You will report 44620 because the surgeon did not remove any tissue. Rather, he performed only anastomosis to reconnect the opened section of colon that had formed the colostomy.

For Resection, Zero in on Location

If the surgeon performs resection and anastomosis of the bowel at the same time as enterostomy takedown, you will report either 44625 (-with resection and anastomosis other than colorectal) or 44626 ( -with resection and colorectal anastomosis [e.g., closure of Hartmann type procedure]), depending on which portion of the bowel the surgeon addresses, Brame says.
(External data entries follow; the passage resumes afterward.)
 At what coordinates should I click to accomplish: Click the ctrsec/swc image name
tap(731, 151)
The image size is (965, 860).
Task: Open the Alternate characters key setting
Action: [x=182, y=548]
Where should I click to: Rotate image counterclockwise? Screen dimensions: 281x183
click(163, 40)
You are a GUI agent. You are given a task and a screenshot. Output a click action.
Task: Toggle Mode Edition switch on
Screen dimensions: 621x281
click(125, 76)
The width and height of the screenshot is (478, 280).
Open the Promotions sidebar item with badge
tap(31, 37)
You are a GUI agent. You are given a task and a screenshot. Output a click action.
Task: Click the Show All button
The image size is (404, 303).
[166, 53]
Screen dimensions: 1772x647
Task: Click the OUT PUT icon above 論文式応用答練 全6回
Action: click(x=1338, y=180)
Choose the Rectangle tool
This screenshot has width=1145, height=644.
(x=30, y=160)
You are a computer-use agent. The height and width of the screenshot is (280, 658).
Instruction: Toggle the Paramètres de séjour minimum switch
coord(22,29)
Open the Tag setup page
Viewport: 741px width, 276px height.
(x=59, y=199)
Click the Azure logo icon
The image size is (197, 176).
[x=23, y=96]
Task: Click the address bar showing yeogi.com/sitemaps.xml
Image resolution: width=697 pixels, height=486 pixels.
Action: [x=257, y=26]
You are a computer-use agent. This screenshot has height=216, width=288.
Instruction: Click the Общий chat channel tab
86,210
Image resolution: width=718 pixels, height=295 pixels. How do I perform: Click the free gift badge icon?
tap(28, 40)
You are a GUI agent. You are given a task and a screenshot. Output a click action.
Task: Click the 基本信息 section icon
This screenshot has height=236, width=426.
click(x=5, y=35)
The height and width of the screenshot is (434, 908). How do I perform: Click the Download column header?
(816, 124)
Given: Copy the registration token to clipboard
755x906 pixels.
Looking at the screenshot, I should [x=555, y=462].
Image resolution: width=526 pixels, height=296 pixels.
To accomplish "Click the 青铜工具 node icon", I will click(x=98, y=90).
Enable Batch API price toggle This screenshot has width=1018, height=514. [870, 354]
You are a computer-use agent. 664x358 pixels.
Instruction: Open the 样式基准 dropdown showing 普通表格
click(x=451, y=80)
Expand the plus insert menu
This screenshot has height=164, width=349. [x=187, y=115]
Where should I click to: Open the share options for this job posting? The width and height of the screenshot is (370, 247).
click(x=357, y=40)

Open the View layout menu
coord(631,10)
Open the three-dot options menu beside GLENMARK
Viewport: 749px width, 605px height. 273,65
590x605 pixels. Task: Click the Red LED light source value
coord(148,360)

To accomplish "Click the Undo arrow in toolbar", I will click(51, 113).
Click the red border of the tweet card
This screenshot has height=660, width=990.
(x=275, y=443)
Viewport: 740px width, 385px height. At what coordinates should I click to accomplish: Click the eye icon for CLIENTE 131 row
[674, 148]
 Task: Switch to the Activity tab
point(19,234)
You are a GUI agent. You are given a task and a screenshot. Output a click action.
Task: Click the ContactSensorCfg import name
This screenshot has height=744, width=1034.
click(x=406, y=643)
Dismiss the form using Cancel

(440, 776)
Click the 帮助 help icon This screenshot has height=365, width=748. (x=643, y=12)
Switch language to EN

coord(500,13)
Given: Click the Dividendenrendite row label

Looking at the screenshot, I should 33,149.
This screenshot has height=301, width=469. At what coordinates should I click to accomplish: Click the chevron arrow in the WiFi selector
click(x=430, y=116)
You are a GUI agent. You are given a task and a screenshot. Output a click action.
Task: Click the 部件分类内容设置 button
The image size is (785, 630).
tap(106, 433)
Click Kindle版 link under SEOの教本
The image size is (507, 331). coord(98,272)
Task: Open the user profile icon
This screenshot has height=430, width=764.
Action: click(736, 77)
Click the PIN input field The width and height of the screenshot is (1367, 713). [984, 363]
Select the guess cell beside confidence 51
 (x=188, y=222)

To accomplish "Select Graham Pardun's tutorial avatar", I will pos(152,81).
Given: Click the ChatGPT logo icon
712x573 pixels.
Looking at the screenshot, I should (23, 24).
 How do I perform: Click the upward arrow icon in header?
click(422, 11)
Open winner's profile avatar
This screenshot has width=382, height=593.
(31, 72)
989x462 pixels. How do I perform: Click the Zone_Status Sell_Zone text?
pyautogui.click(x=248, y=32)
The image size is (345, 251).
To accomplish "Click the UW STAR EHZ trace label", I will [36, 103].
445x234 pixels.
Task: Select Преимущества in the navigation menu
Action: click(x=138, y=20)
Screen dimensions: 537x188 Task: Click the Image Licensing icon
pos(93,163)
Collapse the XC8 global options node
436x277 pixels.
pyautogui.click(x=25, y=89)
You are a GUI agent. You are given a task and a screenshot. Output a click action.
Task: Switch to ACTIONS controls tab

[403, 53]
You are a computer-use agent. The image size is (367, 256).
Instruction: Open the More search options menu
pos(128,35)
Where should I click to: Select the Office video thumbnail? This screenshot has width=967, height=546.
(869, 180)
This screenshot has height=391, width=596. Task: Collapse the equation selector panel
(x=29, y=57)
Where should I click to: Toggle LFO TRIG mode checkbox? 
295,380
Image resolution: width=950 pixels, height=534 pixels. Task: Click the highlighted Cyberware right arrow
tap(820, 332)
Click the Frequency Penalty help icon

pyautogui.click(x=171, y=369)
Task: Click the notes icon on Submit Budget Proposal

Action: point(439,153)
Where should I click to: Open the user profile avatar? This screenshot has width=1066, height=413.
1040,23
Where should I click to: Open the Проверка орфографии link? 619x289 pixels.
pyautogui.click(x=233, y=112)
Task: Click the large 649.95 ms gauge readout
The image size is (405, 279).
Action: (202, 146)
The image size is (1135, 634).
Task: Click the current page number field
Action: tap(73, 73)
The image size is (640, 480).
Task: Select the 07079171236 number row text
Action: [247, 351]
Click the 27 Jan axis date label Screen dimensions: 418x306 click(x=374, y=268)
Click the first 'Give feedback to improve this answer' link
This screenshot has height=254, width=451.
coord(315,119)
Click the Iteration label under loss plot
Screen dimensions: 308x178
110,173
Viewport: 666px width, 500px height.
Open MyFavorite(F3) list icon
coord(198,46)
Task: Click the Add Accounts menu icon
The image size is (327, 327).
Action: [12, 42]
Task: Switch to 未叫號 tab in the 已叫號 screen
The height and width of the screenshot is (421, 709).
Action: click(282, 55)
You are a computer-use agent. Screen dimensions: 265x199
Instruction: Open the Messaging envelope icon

For resection anywhere but the colorectal area (the sigmoid colon, for instance), you would report 44625.

If the surgeon resects the colon in the colorectal area, you will instead code 44626.

Note that payers will reimburse at a higher rate for 44626 than for 44625. This is because, "Colorectal surgeries are generally more difficult because of the lower pelvic nature of the exposure and subsequent anastamosis," explains M. Tray Dunaway, MD, FACS, CSP, a surgeon, author, speaker and coding educator with Healthcare Value, Inc. in Camden, SC.

Double check: Resection and anastomosis often accompany a closure. If the surgeon doesn't indicate that he performed a resection, you should request the pathology report, if one is pending, before billing the procedure. The report can reveal to you if and where any resection occurred.

Tip: "If the resection isn't included in the surgeon's narrative, you shouldn't bill for it," Brame says. "I would recommend that if the pathology report suggests the surgeon performed a resection, the coder discuss this with the surgeon and recommend that the surgeon correct the dictation to reflect all the work he performed."

Cash Advantage: The current CMS fee schedule assigns 14.35 physician work relative value units to colostomy closure 44620, but assigns 17.20 RVUs to closure with "other than colorectal" anastomosis (44625) and 27.82 RVUs to closure with colorectal anastomosis (44626). The difference in payment among these codes -- and thus the cost of improper coding -- can exceed $450, on average, for Medicare payers nationwide.

Watch for Separate Resection

Note that if the surgeon resects the bowel at a location separate from the enterostomy takedown, you may be able to report the resection and takedown as independent procedures, using two separate codes.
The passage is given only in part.